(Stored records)
═══
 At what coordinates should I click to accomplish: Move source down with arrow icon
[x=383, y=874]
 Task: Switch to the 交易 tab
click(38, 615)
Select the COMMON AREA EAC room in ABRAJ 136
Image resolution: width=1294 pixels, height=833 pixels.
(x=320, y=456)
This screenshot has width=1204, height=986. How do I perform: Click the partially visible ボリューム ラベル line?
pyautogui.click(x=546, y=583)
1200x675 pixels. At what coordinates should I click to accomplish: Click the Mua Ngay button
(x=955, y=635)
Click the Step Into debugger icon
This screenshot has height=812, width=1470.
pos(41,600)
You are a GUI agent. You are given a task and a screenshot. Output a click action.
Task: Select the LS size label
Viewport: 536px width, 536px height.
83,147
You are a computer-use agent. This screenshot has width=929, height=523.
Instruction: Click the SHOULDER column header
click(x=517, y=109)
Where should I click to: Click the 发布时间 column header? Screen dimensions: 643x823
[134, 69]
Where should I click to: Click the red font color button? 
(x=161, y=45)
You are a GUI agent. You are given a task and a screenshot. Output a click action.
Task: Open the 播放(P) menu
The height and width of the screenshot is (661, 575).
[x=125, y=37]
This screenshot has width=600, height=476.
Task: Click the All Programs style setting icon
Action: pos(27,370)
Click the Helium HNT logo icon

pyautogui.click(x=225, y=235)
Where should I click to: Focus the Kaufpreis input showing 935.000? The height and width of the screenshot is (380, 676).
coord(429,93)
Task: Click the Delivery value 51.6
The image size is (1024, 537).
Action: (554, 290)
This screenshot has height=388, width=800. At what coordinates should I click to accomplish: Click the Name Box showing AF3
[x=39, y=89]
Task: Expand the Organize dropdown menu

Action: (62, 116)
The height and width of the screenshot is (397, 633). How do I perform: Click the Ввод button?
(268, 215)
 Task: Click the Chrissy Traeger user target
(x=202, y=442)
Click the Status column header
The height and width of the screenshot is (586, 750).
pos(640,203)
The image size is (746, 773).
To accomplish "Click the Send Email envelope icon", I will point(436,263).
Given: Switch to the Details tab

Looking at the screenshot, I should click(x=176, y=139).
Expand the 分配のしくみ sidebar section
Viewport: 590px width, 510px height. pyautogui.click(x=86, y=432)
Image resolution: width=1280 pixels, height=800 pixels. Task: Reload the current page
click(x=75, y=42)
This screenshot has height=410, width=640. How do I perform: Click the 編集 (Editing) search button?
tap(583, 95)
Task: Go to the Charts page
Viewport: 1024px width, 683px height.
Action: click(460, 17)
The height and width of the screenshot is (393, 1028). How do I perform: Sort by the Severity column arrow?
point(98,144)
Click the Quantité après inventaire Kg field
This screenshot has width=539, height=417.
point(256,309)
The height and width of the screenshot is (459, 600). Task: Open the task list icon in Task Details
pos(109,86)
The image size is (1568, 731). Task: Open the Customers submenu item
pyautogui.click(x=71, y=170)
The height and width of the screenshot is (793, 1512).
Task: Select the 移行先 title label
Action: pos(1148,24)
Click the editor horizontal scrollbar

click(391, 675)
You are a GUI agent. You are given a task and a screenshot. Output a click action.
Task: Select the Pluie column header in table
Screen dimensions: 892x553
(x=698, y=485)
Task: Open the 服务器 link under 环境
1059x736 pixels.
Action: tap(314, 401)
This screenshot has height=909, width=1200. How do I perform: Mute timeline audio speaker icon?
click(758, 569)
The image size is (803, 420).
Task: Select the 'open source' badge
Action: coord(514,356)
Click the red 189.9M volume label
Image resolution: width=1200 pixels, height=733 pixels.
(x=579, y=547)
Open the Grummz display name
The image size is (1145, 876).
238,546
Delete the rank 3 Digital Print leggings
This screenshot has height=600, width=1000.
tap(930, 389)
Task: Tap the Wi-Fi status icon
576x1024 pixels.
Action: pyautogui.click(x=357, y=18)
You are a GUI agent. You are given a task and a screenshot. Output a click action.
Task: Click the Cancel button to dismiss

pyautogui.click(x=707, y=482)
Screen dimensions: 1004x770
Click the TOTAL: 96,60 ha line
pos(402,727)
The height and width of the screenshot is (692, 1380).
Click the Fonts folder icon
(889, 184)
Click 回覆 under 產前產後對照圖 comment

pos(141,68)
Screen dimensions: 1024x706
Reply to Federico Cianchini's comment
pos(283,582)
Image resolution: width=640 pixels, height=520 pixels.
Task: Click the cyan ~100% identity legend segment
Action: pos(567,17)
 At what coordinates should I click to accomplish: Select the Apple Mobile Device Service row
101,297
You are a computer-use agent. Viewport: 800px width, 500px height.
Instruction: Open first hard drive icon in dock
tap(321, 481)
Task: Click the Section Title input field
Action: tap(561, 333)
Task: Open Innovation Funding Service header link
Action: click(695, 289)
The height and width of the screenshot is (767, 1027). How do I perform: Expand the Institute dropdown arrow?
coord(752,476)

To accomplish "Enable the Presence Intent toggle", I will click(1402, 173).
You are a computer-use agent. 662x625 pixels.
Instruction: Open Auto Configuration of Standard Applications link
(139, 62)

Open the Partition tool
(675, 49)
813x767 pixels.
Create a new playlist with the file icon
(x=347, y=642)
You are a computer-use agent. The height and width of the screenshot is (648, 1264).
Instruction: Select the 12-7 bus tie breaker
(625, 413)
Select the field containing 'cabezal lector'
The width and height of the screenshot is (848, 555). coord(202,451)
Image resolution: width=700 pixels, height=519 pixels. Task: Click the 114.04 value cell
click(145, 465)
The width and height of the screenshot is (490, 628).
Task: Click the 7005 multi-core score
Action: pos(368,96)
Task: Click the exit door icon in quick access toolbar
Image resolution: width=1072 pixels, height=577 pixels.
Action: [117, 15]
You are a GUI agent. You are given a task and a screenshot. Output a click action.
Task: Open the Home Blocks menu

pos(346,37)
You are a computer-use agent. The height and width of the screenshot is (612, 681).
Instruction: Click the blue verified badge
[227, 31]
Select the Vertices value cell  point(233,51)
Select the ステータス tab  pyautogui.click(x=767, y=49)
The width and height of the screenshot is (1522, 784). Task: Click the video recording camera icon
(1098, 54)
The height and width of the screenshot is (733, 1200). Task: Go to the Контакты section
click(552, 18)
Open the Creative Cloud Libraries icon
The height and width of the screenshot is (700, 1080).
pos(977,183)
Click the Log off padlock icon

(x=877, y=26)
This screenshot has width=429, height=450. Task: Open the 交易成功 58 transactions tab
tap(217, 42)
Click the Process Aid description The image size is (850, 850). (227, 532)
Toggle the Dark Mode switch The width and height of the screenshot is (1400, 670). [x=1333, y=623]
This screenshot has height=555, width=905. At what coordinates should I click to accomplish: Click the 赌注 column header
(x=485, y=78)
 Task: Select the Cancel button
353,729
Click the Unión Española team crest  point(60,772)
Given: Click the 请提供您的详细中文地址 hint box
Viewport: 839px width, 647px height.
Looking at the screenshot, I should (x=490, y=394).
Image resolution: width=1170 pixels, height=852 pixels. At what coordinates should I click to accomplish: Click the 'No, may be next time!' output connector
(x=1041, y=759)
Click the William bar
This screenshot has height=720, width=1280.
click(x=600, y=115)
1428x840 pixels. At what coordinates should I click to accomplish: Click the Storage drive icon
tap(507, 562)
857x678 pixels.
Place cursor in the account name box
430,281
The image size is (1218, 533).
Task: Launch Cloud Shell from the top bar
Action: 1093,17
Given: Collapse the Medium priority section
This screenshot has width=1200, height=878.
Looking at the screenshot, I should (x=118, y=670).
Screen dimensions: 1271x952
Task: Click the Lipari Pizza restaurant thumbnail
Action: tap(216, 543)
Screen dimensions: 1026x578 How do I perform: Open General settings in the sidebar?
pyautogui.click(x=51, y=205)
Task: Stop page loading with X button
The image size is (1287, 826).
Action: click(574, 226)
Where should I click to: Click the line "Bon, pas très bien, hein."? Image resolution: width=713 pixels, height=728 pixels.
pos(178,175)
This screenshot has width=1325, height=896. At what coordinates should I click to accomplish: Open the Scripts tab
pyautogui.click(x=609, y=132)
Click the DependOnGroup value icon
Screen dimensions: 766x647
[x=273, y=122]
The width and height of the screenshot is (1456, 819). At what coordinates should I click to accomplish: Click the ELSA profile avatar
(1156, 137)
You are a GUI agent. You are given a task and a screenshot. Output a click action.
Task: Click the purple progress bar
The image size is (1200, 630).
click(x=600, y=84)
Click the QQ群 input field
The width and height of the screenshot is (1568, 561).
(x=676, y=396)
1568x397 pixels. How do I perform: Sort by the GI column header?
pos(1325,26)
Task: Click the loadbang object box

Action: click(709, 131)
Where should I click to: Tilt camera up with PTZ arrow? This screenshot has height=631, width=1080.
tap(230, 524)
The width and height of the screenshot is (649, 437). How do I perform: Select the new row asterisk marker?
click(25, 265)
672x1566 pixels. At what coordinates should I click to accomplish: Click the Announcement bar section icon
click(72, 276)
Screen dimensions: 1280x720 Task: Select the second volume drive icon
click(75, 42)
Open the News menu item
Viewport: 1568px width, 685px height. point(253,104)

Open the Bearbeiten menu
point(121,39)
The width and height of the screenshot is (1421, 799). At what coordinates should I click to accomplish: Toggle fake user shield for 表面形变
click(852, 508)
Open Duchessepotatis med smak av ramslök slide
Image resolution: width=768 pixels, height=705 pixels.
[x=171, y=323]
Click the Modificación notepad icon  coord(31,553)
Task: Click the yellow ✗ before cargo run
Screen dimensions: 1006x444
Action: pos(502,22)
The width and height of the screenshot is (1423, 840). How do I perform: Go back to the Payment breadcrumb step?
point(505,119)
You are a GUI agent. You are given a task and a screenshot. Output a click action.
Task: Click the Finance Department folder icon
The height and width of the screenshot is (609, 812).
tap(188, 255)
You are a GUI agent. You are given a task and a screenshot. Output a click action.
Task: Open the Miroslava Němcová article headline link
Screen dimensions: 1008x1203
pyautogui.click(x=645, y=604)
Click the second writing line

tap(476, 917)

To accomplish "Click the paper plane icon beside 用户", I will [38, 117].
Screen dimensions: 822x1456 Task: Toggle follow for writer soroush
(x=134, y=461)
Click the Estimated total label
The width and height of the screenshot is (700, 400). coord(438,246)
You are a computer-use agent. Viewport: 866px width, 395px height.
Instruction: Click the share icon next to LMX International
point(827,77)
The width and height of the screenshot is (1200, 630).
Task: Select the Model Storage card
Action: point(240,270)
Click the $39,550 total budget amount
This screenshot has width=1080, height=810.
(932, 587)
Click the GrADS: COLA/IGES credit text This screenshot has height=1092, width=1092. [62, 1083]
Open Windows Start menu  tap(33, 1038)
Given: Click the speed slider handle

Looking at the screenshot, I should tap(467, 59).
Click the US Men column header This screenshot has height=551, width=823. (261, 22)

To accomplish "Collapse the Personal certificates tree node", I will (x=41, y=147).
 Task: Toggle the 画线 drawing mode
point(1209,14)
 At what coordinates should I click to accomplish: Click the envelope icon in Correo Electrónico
═══
**Problem to solve**: Beginning at the first line of the data above, retype each line until you reach the line containing "Task: Select the LS size label", and include that one too. Add nothing else.

**Reply to the task**:
 At what coordinates should I click to accomplish: Move source down with arrow icon
[x=383, y=874]
 Task: Switch to the 交易 tab
click(38, 615)
Select the COMMON AREA EAC room in ABRAJ 136
Image resolution: width=1294 pixels, height=833 pixels.
(x=320, y=456)
This screenshot has width=1204, height=986. How do I perform: Click the partially visible ボリューム ラベル line?
pyautogui.click(x=546, y=583)
1200x675 pixels. At what coordinates should I click to accomplish: Click the Mua Ngay button
(x=955, y=635)
Click the Step Into debugger icon
This screenshot has height=812, width=1470.
pos(41,600)
You are a GUI agent. You are given a task and a screenshot. Output a click action.
Task: Select the LS size label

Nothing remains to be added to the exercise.